For the past few years, the Center for Service and Leadership has hosted a trip over spring break to get students engaged in environmentalism. This year’s Spring BreakAway continues previous years’ tradition of taking students to Buford Park, near Eugene, Oregon. Students will team up with the CSL’s partner organization Friends of Buford Park and work with local community partners. The trip will take place between March 21–26.

Jessy Wolff, this year’s BreakAway coordinator, explained that coordinators choose the primary focus for the trip, and this year student volunteers will be focusing on environmental justice. 

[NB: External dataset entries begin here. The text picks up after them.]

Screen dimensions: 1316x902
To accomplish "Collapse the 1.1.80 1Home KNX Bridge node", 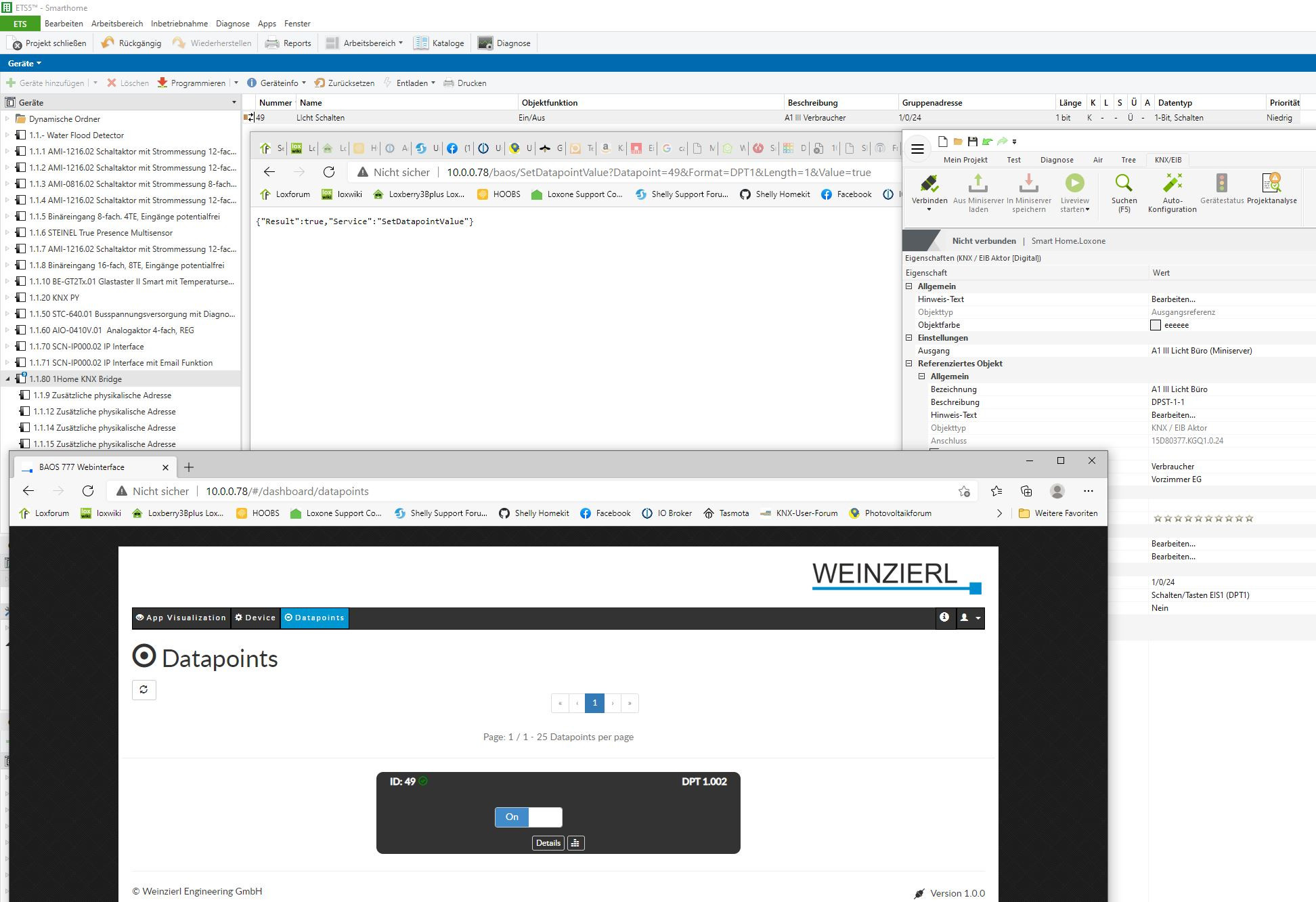I will [8, 379].
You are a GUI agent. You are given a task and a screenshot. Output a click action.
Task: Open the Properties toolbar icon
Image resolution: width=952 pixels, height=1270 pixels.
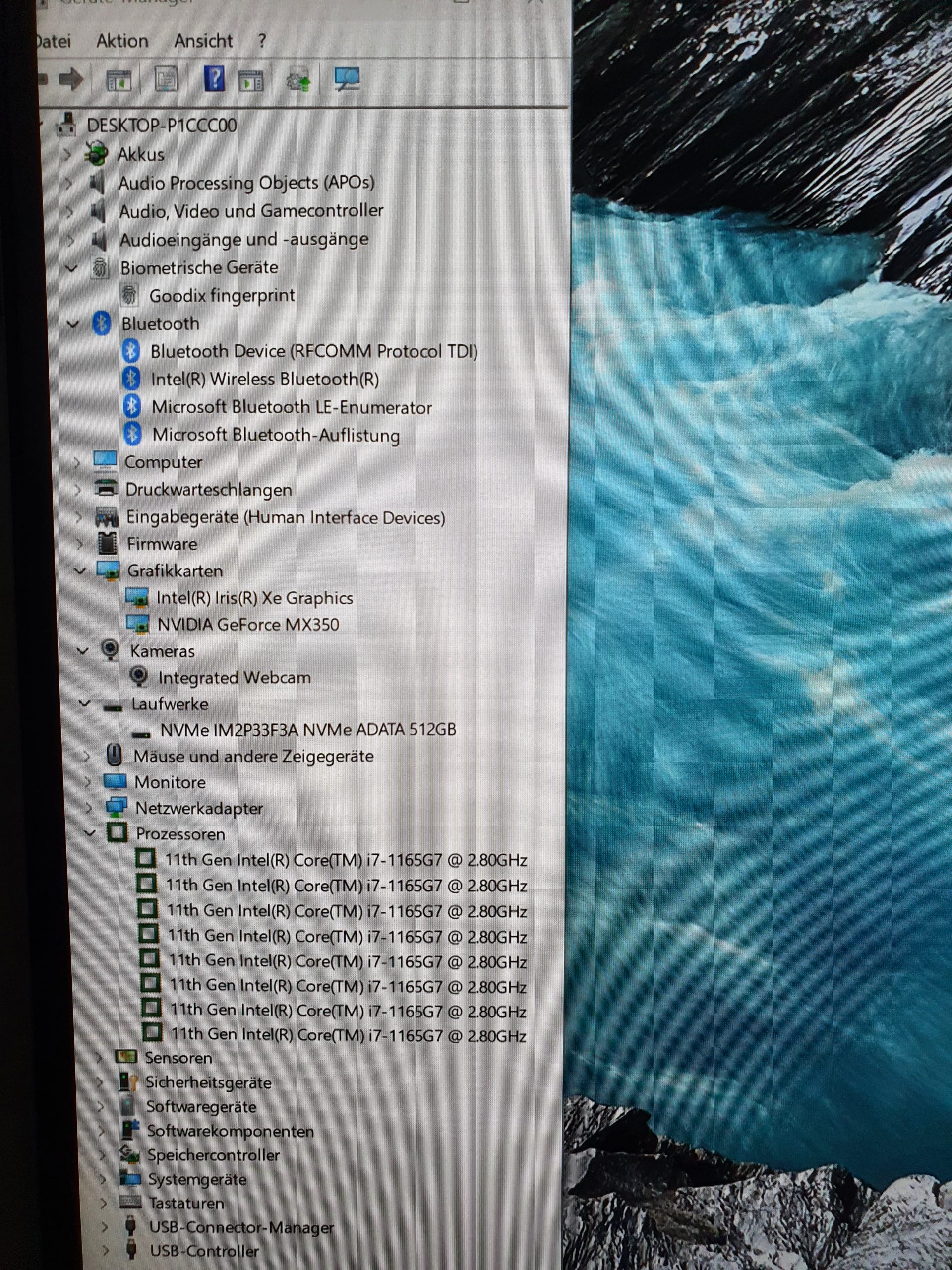pos(167,79)

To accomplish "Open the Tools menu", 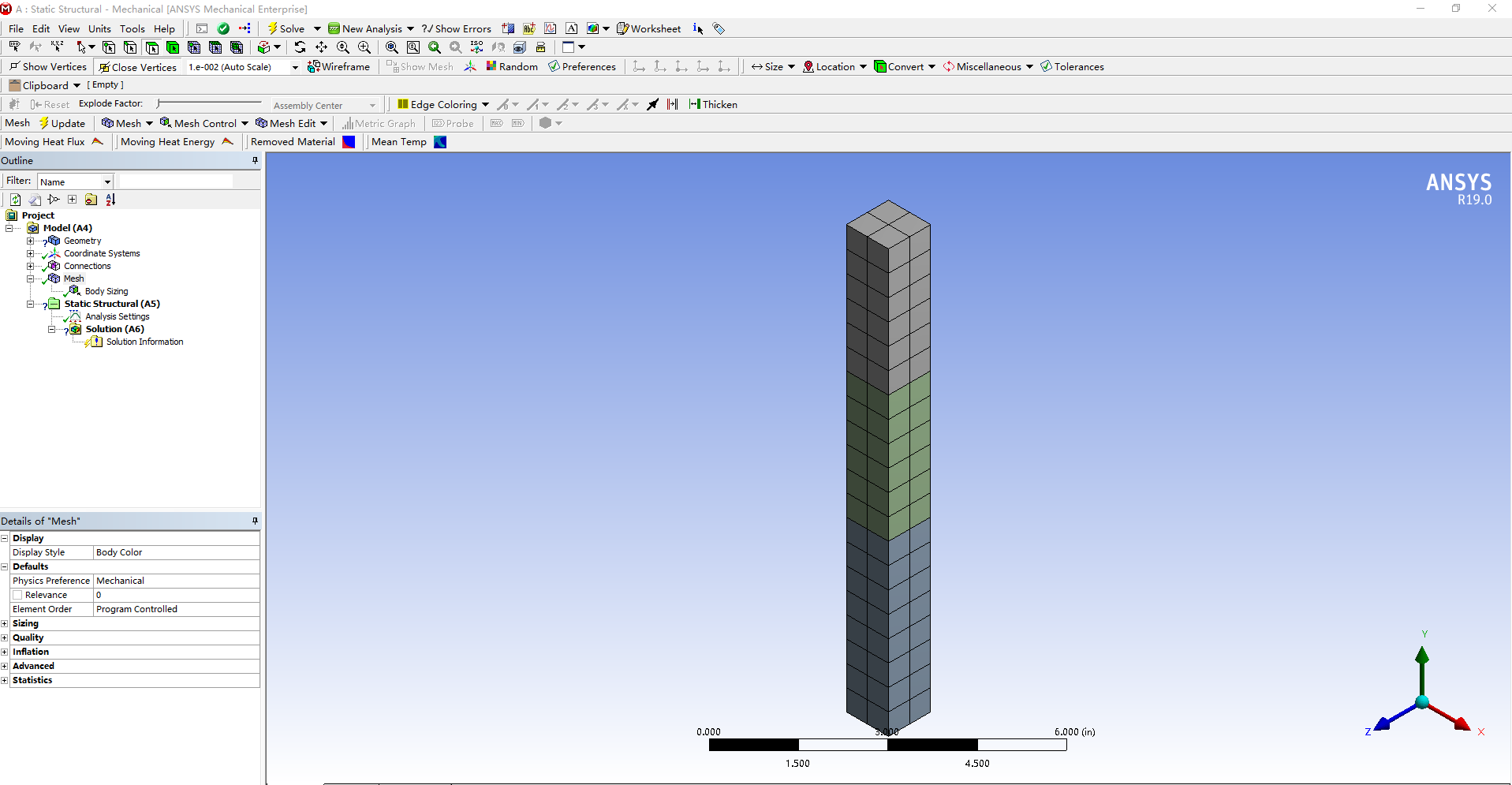I will pos(132,28).
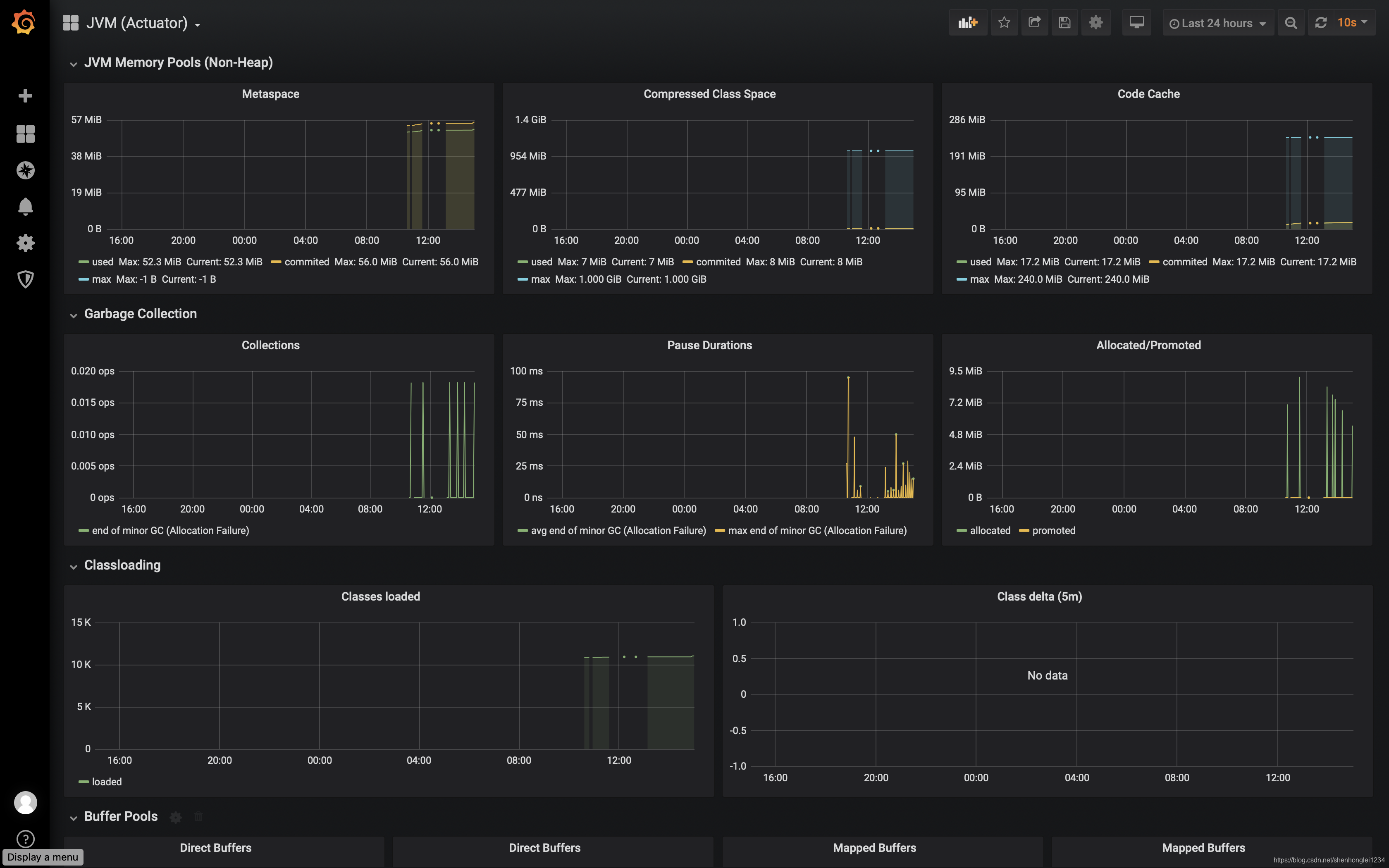Save the dashboard with floppy icon
Screen dimensions: 1389x868
1065,23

“Environmental justice is a pretty wide ranging topic, so the conversations we have will touch on a lot of subtopics that sort of sit underneath that umbrella term,” Wolff said. “Some of the bigger issues I know I want to talk about are climate change, individual, government and corporate responsibility — to the environment — environmental racism, global impact and the future of state and national parks. With several days to talk about these things, I hope we can also begin to understand the interconnection between these issues.”

Students who are interested in going still have time to sign-up. There is a $50 fee, and space is limited to fifteen students. So far, eight have signed up. There will be two mandatory meetings before the trip on Feb. 22 and March 7 where students will go in-depth about this year’s plans.

The BreakAway trip represents one way in which the CSL gets students involved with community outreach and work. The CSL also organizes the Husky Volunteers, where students can get involved with volunteer work, or if they are already volunteering, they can reflect upon their service and time. 

Students who go through the Husky Volunteer process and complete at least 100 hours of volunteer work will be eligible to receive a Silver Husky Medallion. Students who do 200 hours of work are eligible for a Purple Husky Medallion, and for those who complete 300 or more hours of volunteer work or service can receive the Gold Husky Medallion. Students participating in the trip will earn around 80 hours of community service which can count toward the medallion.

“There is a reflective aspect of it,” Wolff said. “There’s developing a connection to the issues that hopefully continues long past the day you say farewell. It is really important at the CSL to build community. It is one of the key aspects of the office. We all have had experiences around not knowing exactly where we fit on campus, in being a commuter campus. I personally am a non-traditional student, and there’s others in our office as well.” 

Wolff added how the CSL is there for volunteer work and community outreach as well as serving as a place to build the UW Tacoma campus and community.

“The CSL is the place where we found a sense of family, and on BreakAway, and the CSL in general, really work hard to provide that community feeling and a place that is welcoming and supportive, not just in connection to service, but relationally and personally.”

Last year’s BreakAway trip was also to Buford Park, where students planted trees, dug an irrigation ditch and made connections with other workers and each other.